Small Deep Bathtubs as New Bathroom Trend

Small deep bathtubs are not new, but lately they have broken through as new trend in western society. Originating from the soaking tubs of Japan, small deep bathtubs Canada and UK have growingly become popular in the respective countries and starting to spread elsewhere in the world.

Why the Small Deep Bathtubs

Small deep bathtubs have several advantages over the regular bathtubs. For one, the size is far more viable for today’s demand, where housing is getting more expensive and the bathrooms are getting smaller. With only 30 inches of width and 31 inches of length, you could easily fit the bathtubs into any shower space you have. The depth of the bathtub, combined with its small size also make it perfect for soaking up to your neck in hot water while sitting down. Although it is also possible with regular bathtub, it will require you to lie down uncomfortably low with a strain to your neck and back. Its designs are also more flexible, allowing for many choices of shapes and are great for elders and handicapped people.

Another advantage of small deep bathtubs is that the water will stay hot for a longer time than with ordinary bathtubs. The spillage of the water is also better controlled, especially if you use a shower to fill the tub up.
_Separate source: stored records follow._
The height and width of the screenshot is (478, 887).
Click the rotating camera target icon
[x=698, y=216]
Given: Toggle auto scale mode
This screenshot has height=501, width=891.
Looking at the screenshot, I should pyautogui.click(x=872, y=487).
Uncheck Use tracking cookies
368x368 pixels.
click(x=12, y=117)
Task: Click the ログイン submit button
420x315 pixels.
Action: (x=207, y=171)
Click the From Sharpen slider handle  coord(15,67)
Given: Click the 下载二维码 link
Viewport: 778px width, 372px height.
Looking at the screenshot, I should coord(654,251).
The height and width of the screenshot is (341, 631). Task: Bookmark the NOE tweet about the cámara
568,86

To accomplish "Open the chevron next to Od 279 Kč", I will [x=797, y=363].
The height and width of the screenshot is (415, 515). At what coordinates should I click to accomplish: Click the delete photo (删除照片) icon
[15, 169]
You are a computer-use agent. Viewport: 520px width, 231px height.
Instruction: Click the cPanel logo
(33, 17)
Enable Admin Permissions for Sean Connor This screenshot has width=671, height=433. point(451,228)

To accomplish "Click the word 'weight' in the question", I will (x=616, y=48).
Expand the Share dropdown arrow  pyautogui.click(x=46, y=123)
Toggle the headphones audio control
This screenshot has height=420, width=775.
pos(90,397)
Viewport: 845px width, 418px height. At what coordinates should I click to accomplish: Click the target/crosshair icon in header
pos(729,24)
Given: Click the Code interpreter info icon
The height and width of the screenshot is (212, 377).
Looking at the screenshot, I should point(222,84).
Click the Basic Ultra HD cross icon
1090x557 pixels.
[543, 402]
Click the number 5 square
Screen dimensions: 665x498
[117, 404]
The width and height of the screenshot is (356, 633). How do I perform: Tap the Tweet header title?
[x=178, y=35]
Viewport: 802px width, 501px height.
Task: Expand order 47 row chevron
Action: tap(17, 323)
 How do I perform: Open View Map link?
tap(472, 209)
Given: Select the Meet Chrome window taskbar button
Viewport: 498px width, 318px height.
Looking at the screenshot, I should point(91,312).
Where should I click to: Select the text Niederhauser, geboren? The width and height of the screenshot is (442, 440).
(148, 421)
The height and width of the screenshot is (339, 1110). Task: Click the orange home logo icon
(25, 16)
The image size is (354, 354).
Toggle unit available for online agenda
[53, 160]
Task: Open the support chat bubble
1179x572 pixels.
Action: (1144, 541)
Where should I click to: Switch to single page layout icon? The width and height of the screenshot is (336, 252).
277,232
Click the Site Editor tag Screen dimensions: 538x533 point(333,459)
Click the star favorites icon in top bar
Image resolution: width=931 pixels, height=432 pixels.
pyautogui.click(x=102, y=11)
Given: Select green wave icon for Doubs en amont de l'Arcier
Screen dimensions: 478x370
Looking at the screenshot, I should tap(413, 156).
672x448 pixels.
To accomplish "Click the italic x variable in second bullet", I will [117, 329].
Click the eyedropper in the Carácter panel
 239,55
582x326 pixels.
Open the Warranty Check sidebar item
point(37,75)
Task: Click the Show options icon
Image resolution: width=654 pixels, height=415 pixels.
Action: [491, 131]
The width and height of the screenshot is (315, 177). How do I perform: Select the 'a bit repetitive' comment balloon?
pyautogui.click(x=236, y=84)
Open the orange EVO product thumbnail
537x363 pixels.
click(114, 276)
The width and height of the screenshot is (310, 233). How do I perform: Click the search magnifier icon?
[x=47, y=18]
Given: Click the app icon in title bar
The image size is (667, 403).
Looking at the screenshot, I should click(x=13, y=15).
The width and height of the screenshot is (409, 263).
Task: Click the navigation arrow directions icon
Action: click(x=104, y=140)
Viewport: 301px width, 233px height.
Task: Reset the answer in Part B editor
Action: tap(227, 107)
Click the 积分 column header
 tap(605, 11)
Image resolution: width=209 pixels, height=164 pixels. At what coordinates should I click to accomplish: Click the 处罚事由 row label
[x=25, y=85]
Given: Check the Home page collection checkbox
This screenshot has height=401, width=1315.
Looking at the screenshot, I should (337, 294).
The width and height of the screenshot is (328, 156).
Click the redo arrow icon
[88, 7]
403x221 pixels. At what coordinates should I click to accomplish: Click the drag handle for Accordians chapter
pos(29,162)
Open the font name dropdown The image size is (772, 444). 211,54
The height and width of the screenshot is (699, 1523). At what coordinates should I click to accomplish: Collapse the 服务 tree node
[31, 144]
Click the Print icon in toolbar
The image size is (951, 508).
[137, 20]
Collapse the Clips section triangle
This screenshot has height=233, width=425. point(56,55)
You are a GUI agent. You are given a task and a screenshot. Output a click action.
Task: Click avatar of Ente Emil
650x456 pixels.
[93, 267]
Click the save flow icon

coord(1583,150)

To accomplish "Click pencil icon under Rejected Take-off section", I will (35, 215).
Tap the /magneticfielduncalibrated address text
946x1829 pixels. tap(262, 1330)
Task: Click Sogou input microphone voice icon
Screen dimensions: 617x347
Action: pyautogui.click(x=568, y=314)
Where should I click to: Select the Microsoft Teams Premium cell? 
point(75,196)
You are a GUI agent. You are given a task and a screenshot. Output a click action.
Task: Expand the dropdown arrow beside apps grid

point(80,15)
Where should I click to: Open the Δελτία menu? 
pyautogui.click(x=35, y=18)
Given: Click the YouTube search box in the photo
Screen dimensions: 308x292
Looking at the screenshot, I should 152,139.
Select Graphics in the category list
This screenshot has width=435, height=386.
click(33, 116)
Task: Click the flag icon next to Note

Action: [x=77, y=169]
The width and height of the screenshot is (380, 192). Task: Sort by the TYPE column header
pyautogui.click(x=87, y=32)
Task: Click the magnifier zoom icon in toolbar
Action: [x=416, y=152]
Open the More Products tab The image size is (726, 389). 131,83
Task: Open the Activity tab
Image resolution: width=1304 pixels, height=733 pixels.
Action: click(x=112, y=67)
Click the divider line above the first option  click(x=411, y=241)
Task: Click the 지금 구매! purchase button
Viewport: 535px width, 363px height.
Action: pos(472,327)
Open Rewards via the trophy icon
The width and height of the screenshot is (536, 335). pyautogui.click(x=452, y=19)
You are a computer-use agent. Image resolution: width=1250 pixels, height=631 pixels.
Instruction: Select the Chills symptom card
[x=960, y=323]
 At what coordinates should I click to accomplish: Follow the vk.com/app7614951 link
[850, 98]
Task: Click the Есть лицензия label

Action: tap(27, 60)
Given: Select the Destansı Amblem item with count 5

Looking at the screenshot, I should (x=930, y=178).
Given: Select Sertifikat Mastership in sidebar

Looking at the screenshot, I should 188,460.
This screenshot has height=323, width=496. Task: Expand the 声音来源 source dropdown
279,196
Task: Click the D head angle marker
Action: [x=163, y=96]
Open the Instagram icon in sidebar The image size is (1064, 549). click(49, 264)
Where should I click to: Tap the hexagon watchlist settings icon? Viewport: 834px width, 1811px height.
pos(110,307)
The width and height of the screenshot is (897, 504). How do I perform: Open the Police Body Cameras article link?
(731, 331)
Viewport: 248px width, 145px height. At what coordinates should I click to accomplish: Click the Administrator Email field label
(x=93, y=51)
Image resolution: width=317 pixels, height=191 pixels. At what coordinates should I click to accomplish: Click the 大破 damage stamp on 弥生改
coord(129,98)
A shower screen and a whirlpool system can also easily be installed, making the tub a great bubble bath and relaxation solution.

Small Deep Bathtubs

Small Deep Bathtubs for Small Bathroom

Small Deep Bathtubs Japanise

Small Deep Bathtubs Modern

Small Deep Bathtubs Market

The small deep bathtubs for small bathrooms are especially popular today, replacing the sales for shower stalls quickly. Most of them are combined with a shower, so that one could easily get both the benefit of a shower and a bath. They are also available in either single or duo, which is a little bit bigger in size to accommodate up to two adults. The small deep bathtubs are widely popular in USA, UK and Canada today and the trend is predicted to spread more in the world by 2013.